→ **Directive**: Rewrite all of the data below, substituting "Locate a specific element" for every occurrence of "Find the location of a particular element" and leaving everything else unchanged.

Stored data:
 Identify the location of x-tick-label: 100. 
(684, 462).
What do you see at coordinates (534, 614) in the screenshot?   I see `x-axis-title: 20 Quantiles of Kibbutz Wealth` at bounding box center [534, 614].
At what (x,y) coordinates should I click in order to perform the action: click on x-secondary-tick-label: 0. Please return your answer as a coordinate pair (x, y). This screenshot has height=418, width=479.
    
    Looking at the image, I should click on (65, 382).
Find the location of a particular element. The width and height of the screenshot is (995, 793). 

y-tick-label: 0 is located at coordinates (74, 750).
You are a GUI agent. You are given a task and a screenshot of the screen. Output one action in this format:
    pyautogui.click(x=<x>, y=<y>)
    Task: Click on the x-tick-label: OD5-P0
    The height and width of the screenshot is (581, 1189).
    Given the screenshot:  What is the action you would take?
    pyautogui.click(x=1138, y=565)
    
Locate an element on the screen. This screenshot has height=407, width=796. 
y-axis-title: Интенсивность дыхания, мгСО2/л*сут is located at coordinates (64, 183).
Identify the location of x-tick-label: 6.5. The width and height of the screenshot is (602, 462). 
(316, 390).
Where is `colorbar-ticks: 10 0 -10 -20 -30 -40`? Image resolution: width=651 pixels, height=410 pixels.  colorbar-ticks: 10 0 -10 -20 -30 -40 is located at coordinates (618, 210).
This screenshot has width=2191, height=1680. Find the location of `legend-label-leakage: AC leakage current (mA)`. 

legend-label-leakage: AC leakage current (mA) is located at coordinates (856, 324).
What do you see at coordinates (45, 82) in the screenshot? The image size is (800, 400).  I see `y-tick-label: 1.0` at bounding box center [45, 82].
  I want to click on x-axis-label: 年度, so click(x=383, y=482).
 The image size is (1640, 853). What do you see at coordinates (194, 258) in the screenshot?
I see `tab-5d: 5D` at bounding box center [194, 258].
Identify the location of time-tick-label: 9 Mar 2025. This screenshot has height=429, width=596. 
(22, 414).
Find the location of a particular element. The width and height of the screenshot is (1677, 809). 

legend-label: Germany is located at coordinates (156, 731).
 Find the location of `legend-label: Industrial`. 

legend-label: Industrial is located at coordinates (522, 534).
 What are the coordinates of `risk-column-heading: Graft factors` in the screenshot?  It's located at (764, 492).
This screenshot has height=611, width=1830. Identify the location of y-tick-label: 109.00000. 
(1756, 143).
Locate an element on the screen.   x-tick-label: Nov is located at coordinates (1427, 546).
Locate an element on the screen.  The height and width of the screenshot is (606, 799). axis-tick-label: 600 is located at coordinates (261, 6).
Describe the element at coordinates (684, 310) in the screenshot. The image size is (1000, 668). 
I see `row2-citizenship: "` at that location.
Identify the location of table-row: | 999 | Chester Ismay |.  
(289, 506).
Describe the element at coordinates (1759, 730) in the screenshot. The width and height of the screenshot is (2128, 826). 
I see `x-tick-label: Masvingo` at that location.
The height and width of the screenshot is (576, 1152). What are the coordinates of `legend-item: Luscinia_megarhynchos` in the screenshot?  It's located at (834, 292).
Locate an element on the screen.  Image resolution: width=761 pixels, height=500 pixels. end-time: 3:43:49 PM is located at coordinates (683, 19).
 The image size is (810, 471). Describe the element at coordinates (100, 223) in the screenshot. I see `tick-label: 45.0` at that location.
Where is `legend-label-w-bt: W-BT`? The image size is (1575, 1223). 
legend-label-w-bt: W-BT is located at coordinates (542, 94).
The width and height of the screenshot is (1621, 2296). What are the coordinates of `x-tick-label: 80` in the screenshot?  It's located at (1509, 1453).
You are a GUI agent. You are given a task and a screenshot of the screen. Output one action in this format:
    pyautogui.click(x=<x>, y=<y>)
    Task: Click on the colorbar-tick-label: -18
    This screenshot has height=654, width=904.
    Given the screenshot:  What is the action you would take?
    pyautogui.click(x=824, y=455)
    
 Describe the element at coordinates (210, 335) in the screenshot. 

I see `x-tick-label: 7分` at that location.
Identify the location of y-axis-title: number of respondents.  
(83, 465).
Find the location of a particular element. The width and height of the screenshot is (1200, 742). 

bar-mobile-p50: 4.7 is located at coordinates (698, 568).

→ **Answer for this exercise**:
 Identify the location of x-tick-label: 100. 
(684, 462).
What do you see at coordinates (534, 614) in the screenshot?   I see `x-axis-title: 20 Quantiles of Kibbutz Wealth` at bounding box center [534, 614].
At what (x,y) coordinates should I click in order to perform the action: click on x-secondary-tick-label: 0. Please return your answer as a coordinate pair (x, y). This screenshot has height=418, width=479.
    
    Looking at the image, I should click on (65, 382).
Locate a specific element. The width and height of the screenshot is (995, 793). 

y-tick-label: 0 is located at coordinates (74, 750).
You are a GUI agent. You are given a task and a screenshot of the screen. Output one action in this format:
    pyautogui.click(x=<x>, y=<y>)
    Task: Click on the x-tick-label: OD5-P0
    The height and width of the screenshot is (581, 1189).
    Given the screenshot:  What is the action you would take?
    pyautogui.click(x=1138, y=565)
    
Locate an element on the screen. This screenshot has height=407, width=796. 
y-axis-title: Интенсивность дыхания, мгСО2/л*сут is located at coordinates (64, 183).
Identify the location of x-tick-label: 6.5. The width and height of the screenshot is (602, 462). 
(316, 390).
Where is `colorbar-ticks: 10 0 -10 -20 -30 -40`? Image resolution: width=651 pixels, height=410 pixels.  colorbar-ticks: 10 0 -10 -20 -30 -40 is located at coordinates (618, 210).
This screenshot has width=2191, height=1680. Find the location of `legend-label-leakage: AC leakage current (mA)`. 

legend-label-leakage: AC leakage current (mA) is located at coordinates (856, 324).
What do you see at coordinates (45, 82) in the screenshot? The image size is (800, 400).  I see `y-tick-label: 1.0` at bounding box center [45, 82].
  I want to click on x-axis-label: 年度, so click(x=383, y=482).
 The image size is (1640, 853). What do you see at coordinates (194, 258) in the screenshot?
I see `tab-5d: 5D` at bounding box center [194, 258].
Identify the location of time-tick-label: 9 Mar 2025. This screenshot has height=429, width=596. 
(22, 414).
Locate a specific element. The width and height of the screenshot is (1677, 809). 

legend-label: Germany is located at coordinates (156, 731).
 Find the location of `legend-label: Industrial`. 

legend-label: Industrial is located at coordinates (522, 534).
 What are the coordinates of `risk-column-heading: Graft factors` in the screenshot?  It's located at (764, 492).
This screenshot has height=611, width=1830. Identify the location of y-tick-label: 109.00000. 
(1756, 143).
Locate an element on the screen.   x-tick-label: Nov is located at coordinates (1427, 546).
Locate an element on the screen.  The height and width of the screenshot is (606, 799). axis-tick-label: 600 is located at coordinates (261, 6).
Describe the element at coordinates (684, 310) in the screenshot. The image size is (1000, 668). 
I see `row2-citizenship: "` at that location.
Identify the location of table-row: | 999 | Chester Ismay |.  
(289, 506).
Describe the element at coordinates (1759, 730) in the screenshot. The width and height of the screenshot is (2128, 826). 
I see `x-tick-label: Masvingo` at that location.
The height and width of the screenshot is (576, 1152). What are the coordinates of `legend-item: Luscinia_megarhynchos` in the screenshot?  It's located at (834, 292).
Locate an element on the screen.  Image resolution: width=761 pixels, height=500 pixels. end-time: 3:43:49 PM is located at coordinates (683, 19).
 The image size is (810, 471). Describe the element at coordinates (100, 223) in the screenshot. I see `tick-label: 45.0` at that location.
Where is `legend-label-w-bt: W-BT`? The image size is (1575, 1223). 
legend-label-w-bt: W-BT is located at coordinates (542, 94).
The width and height of the screenshot is (1621, 2296). What are the coordinates of `x-tick-label: 80` in the screenshot?  It's located at (1509, 1453).
You are a GUI agent. You are given a task and a screenshot of the screen. Output one action in this format:
    pyautogui.click(x=<x>, y=<y>)
    Task: Click on the colorbar-tick-label: -18
    This screenshot has height=654, width=904.
    Given the screenshot:  What is the action you would take?
    pyautogui.click(x=824, y=455)
    
 Describe the element at coordinates (210, 335) in the screenshot. 

I see `x-tick-label: 7分` at that location.
Identify the location of y-axis-title: number of respondents.  
(83, 465).
Locate a specific element. The width and height of the screenshot is (1200, 742). 

bar-mobile-p50: 4.7 is located at coordinates (698, 568).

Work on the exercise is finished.